Choroid plexus tumors in pediatric patients

Ogiwara, H.; Dipatri, A. J.; Alden, T. D.; Bowman, R. M.; Tomita, T.

Br J Neurosurg. 2011 Oct 6; 26(1):32-7

Abstract

Abstract Objective. Choroid plexus tumors are rare intraventricular tumors, accounting for less than 1% of all intracranial tumors and 2-4% of brain tumors in children. The authors present their experience in the management of these lesions, and a review of the literature is performed. Methods. We retrospectively analyzed the outcome of pediatric patients with choroid plexus tumors treated with surgical resection. The patients' charts were reviewed for demographic data, clinical presentation, surgical therapy and follow-up. Results. This study involves 18 consecutive choroid plexus tumors: 14 papillomas, 2 atypical papillomas and 2 carcinomas. The tumor was located in the lateral ventricles (12), the fourth ventricle (4) and the third ventricle (2). The mean age at presentation was 4.6 years. Surgical resection was performed in all cases and no patients died perioperatively. Survival rate of papilloma patients was 100% without evidence of recurrent disease (mean follow-up for 73 months). Survival rate of carcinoma patients was 50% (mean follow-up for 23.5 months). One carcinoma patient died of disseminated disease 13 months after surgery.
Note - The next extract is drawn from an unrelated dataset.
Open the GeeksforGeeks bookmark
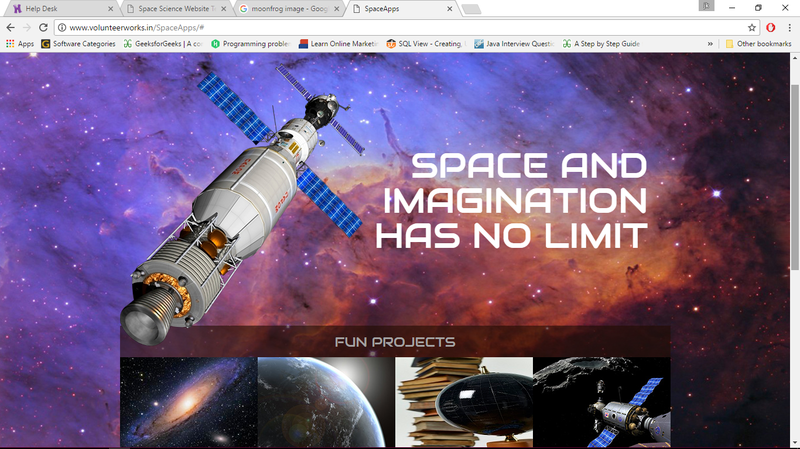The image size is (800, 449). (x=163, y=44)
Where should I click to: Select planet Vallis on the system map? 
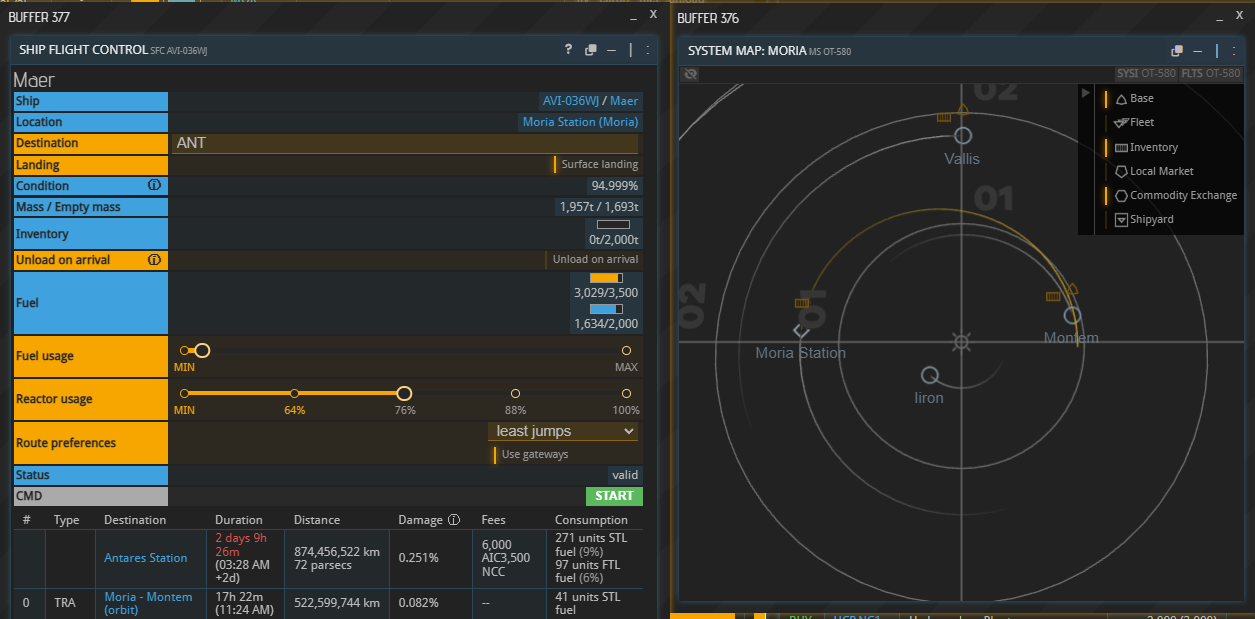962,135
The functional outcome in long-term survivors after papilloma surgery was excellent. Postoperative extraventricular drainage (EVD) was performed in 12 patients. Five patients (27.8%) had persistent hydrocephalus after tumor resection and required a ventriculoperitoneal shunt. Conclusion. Choroid plexus papilloma is a surgically curable disease. Postoperative EVD was considered effective in lowering the rate of shunt requirement through releasing the blood-tinged CSF and small particles of tumor residue.